越えて五月五日になると上杉勢が岩船に到着する。(張陣したところは浜手の善行寺周辺と伝える)九日には村上城攻めを敢行するが、戦果はない。この日は鮎川口(大葉沢の村端れ)で小競りあいがあった。大葉沢城を奪い返しにきた上杉勢の殿(しんがり=後陣)上条景義(じょうじょうかげよし)と枇杷嶋広負(びわじまひろかず)の兵に、本庄方の足軽五十人が襲いかかったものだ。
いわゆる足軽戦であるが、緒戦は三度とも上杉方の敗軍、四回戦は本庄方が敗走する。

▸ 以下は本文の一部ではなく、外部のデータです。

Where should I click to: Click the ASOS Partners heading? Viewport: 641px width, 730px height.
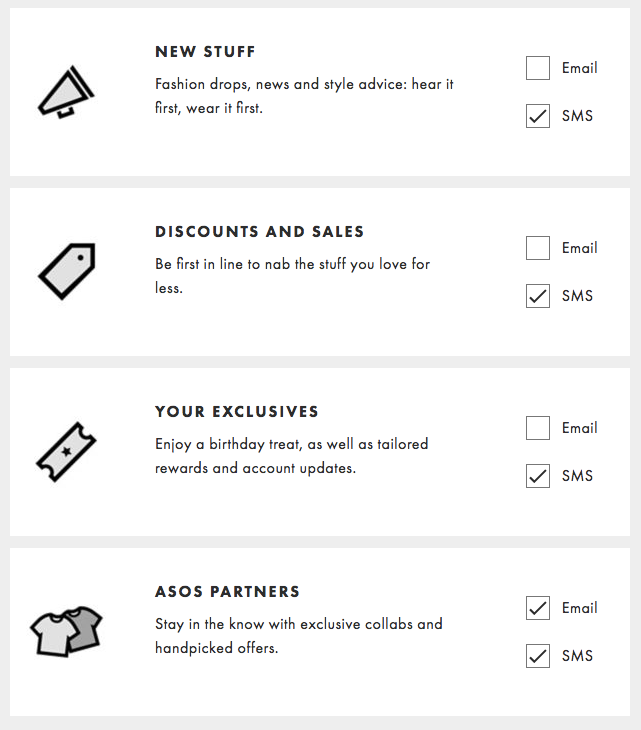click(x=227, y=592)
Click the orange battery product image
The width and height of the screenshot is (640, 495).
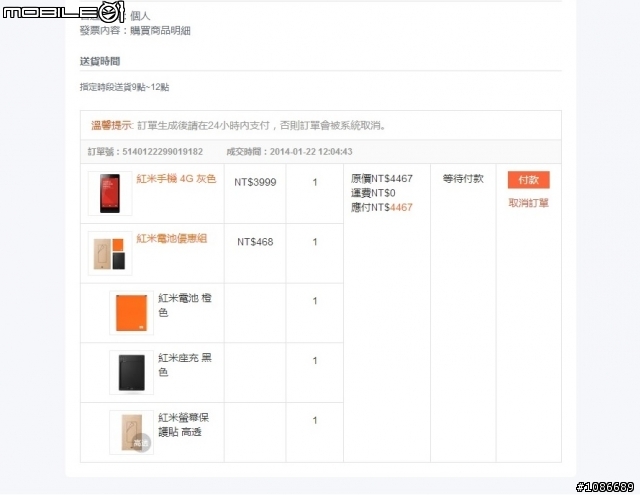pos(131,313)
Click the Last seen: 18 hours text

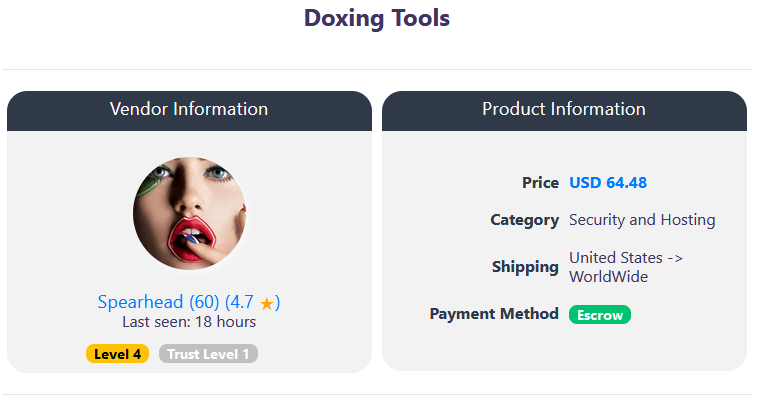click(x=189, y=322)
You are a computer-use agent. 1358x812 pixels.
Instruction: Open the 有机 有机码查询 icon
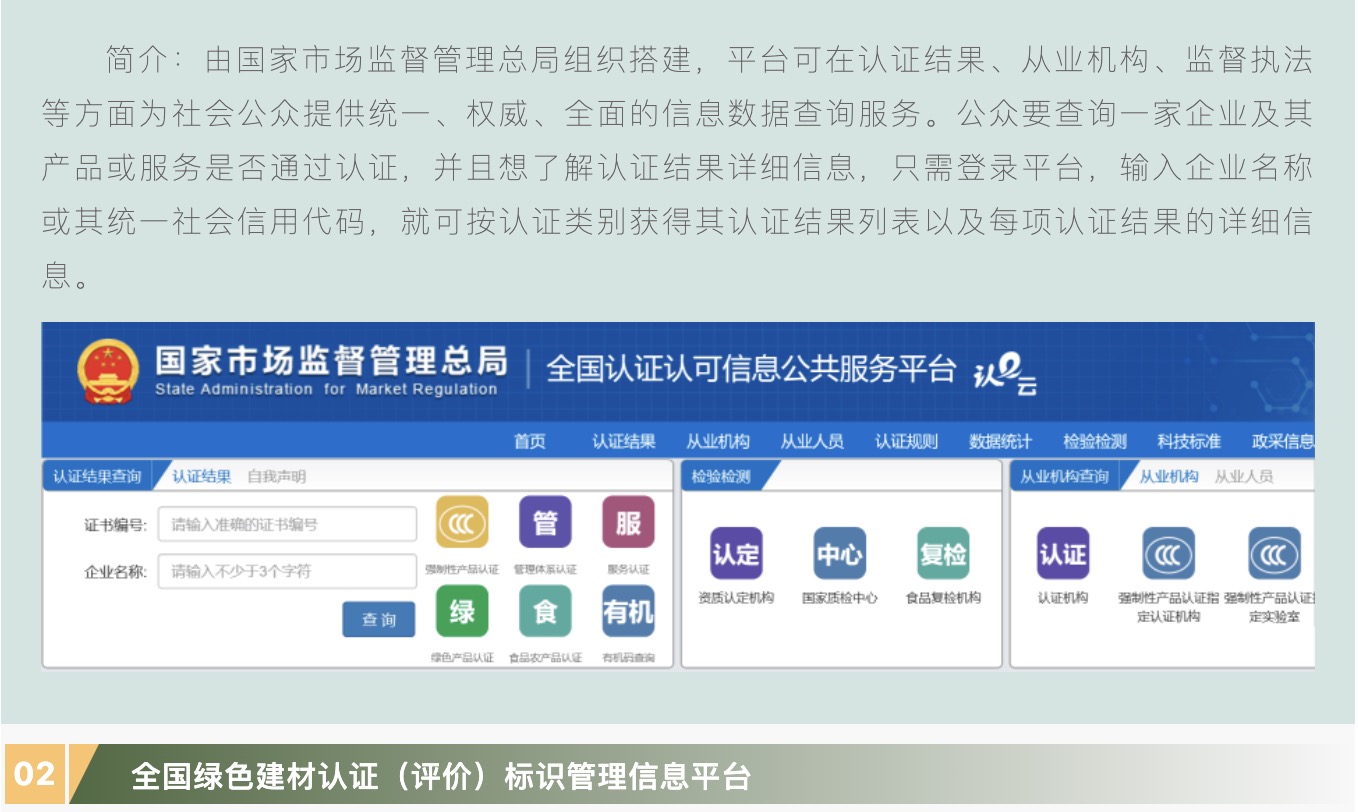coord(628,611)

戦死者は本庄が十一人、上杉勢も十余人を出し兵を引く。勝敗からすると双方引き分けであった。
十四日には村上城の東麓にある根小屋(兵営・陣所)を上杉勢が攻めるも守備が堅く、十五もの首級を取られ、負傷者も多く撤退を余議なくされる。(東麓一帯は湿地や深田続きで、多くの兵を投入できない場所である)

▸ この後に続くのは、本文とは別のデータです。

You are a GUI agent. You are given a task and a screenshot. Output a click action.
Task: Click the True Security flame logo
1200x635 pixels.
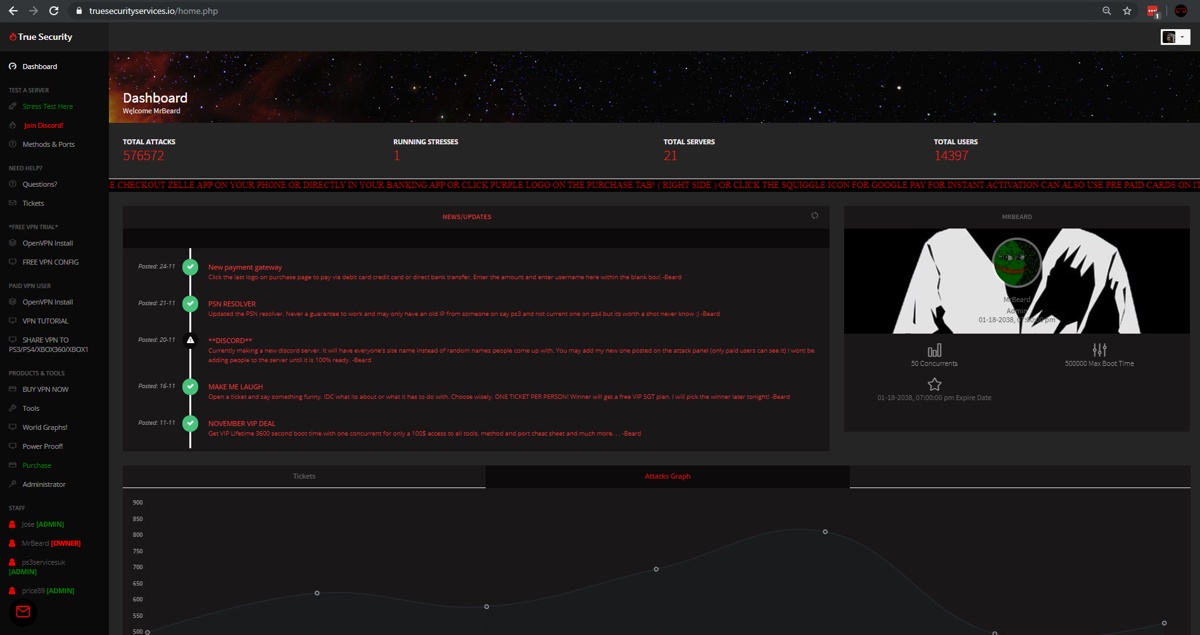pyautogui.click(x=11, y=36)
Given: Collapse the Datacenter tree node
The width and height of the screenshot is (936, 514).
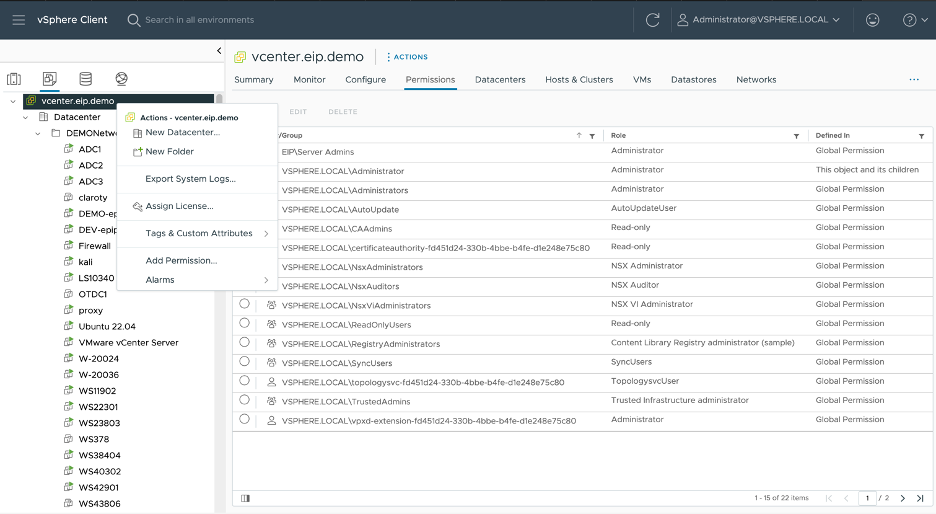Looking at the screenshot, I should [x=27, y=117].
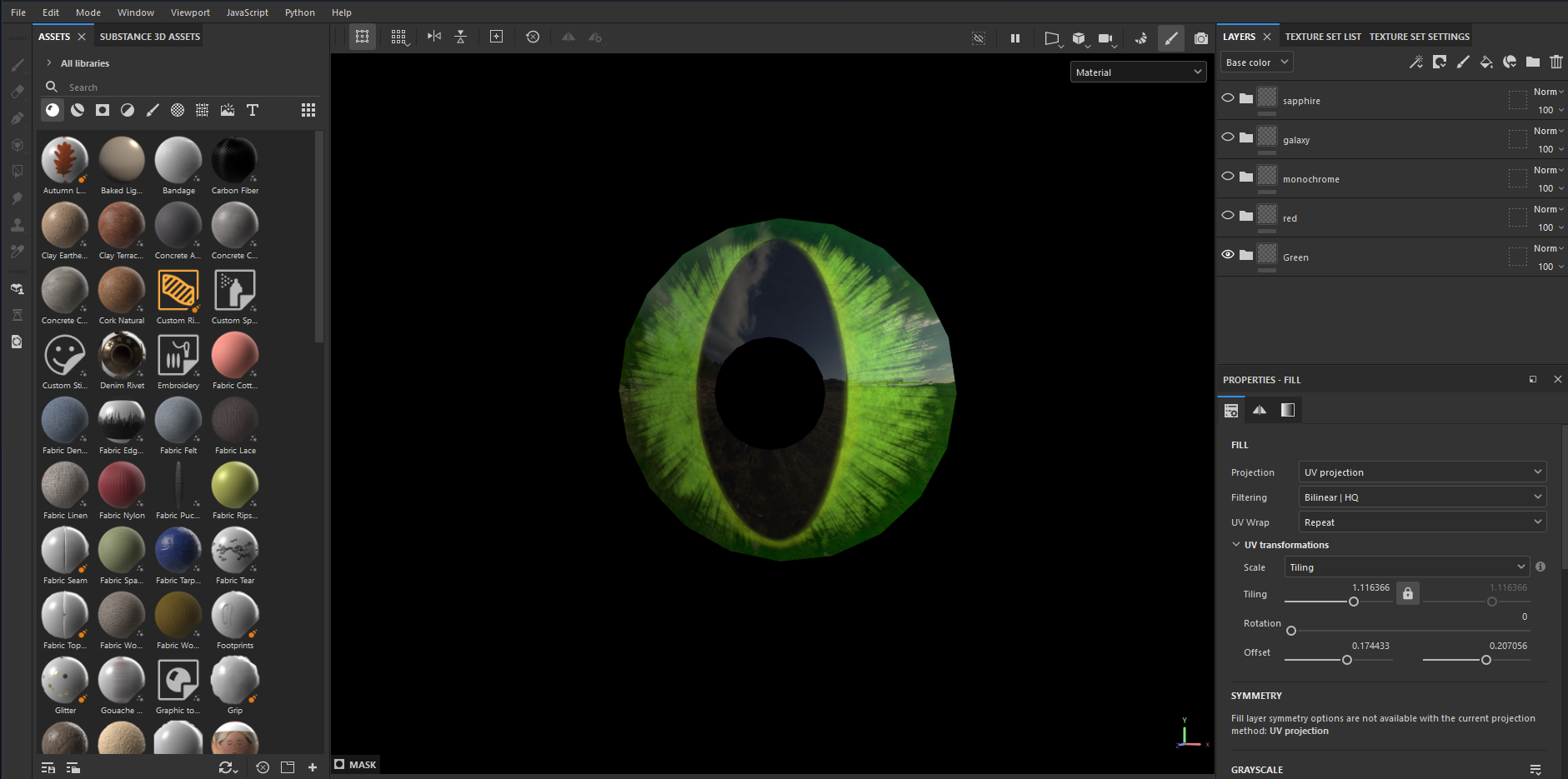Show the sapphire layer via eye icon
1568x779 pixels.
[1228, 98]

上杉勢は二十二日になると東面の城攻めを困難と判断したか、西面の町端を閉ざして城兵を押し込めてから大葉沢城の奪還と将軍峯(笹平地内)の奪取を行う、とした作戦をたてた。しかしこの作戦は将軍峯に本庄勢が多くの兵力を増強していたので失敗して敗退する。
七月八日にはその山麓の村で足軽同士の小競り合いがあるも両軍とも戦果はない。
戦局の進展のため本庄方は稲村・菅谷(地名不明)に伏兵を配置して待ち構えていると果たして同日、上杉勢が進撃を開始してきた。最大の攻撃目標は大葉沢城の奪取であるが、その前方に散在する本庄勢を潰して置くことである。上杉方の部将は杉原・安田長秀、下条実頼であったが、地の利を得た本庄方が十一人もの敵兵を討ちとり勝利した。
二十日になると、上杉方は猿沢城を攻撃目標にしたか、兵糧攻めのため周辺の稲の焼亡作戦に出た。同時に石住に兵を進め、翌日には中原にも布陣する。
二十二日には本庄方が岩船の上杉勢の本陣を攻めるため進軍すると、浦田山に待ち構えていた上杉勢と戦闘状態になる。本庄方は籠城戦とはいえ野戦も敢行、かたや上杉勢も浦田山の陣が破られることは、前衛を失うことだから戦闘も真剣となる。この戦での戦死者は本庄方で一人、上杉方で五人を出した。
二十三日になると、中原に布陣していた上杉方であろうか、猿沢城に押し寄せてきた。戦闘は猿沢の城下入口で始まった。現在城跡は猿沢村の西裏から山麓にかけて、実城は標高四百余メートルの尾根上に残り、規模の大きさや、険阻な地形からしても、きわめて堅固な城で、いかにも本庄累代の城であったことが窺える。
この日の戦闘はこれまでとは違い、攻守ともかなりの兵力を投入したようで、守備方本庄に一人の打死、三~五人の手負。一方攻め手上杉は十余人もの戦死者があった。
これまでが前哨戦のようで、翌二十四日になると攻守が入れ替わって、本庄勢が上杉勢の本陣岩船を攻める。